Spearhead Analysis – 21.01.2016
By Hassaan Khan
Research Analyst, Spearhead Research
The amalgamation of all of the country’s exchanges into the Pakistan Stock Exchange was supposed to be the herald of a new dawn of prosperity and stability for the equity market in Pakistan. Even before a single trading session had finished the director of the KSE Mr Nadeem Naqvi had hailed the exchange as a quantum leap forward for the capital markets of Pakistan. However, since its inception the market has seen a bloodbath with eleven straight trading sessions in the red and as of Monday the 18th of Jan the index was at a nine month low of 30,628.40. The market showed some signs of recovery on Tuesday recovering slightly but the attack on Bacha Khan University coupled with renewed international pessimism surrounding the volatility of oil prices has once again shifted the moods towards despondency leading to a falling market. Foreign investors are also starting to lose their faith in the market and this month alone foreign investors have withdrawn a further $36 million from the equity market.
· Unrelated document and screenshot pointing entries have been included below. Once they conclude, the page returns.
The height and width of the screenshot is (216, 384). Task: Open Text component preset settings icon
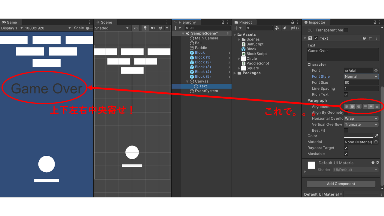click(370, 38)
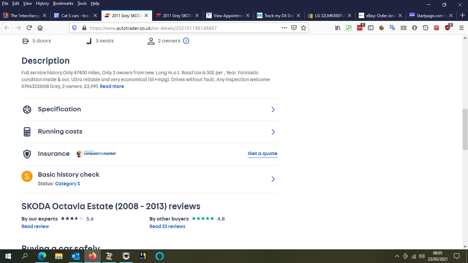Screen dimensions: 468x263
Task: Open the Firefox hamburger menu
Action: (461, 28)
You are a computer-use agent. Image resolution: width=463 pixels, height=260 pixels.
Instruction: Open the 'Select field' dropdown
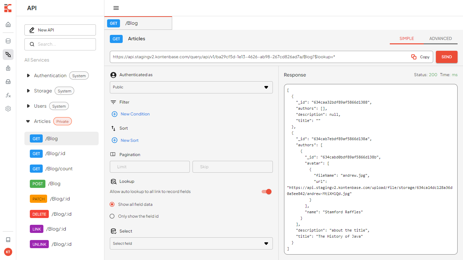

The global equity rout, which has emerged since the removal of sanctions on Iran and the subsequent plunge in the price of oil to $28 per barrel, has depressed investor sentiment globally with the mood in Pakistan also following suit. The international situation has added to the already gloomy situation in the domestic market following the arrest of two directors and the Chief Executive Officer of AKD Securities. Many people in the corporate world suspect that the case pertains to the loss of RS 290 million to the Employees Old age Benefits Institution through an alleged misleading research report on a textile company, and the JSCL right offer issue as disclosed by Dr Asim have been framed by the rival brokers Aqeel Karim Dhedhi and Jahangir Siddiqui against each other to settle scores.
Although the PSX has had a rocky start it is a commendable integration of the stock exchanges. However, having said that it is just a step in the right direction and there is whole host of hurdles the local equity market must contend with in the coming months. Global headwinds such as the precarious situation surrounding oil cannot be avoided but the internal domestic problems can be and should be resolved as soon as possible removing unscrupulous practices surrounding equity trading. Further initiatives akin to the newly created joint task force of the Federal Investigation Agency (FIA) and the Securities and Exchange Commission of Pakistan (SECP) should be implemented. The industry like many others in the market is also in need of a total technological revamp from how information is disseminated to how the documentation process is archived to introduce stability in the market. Such measures can make the market more prepared for the future and avoid a hard landing in the testing times to come.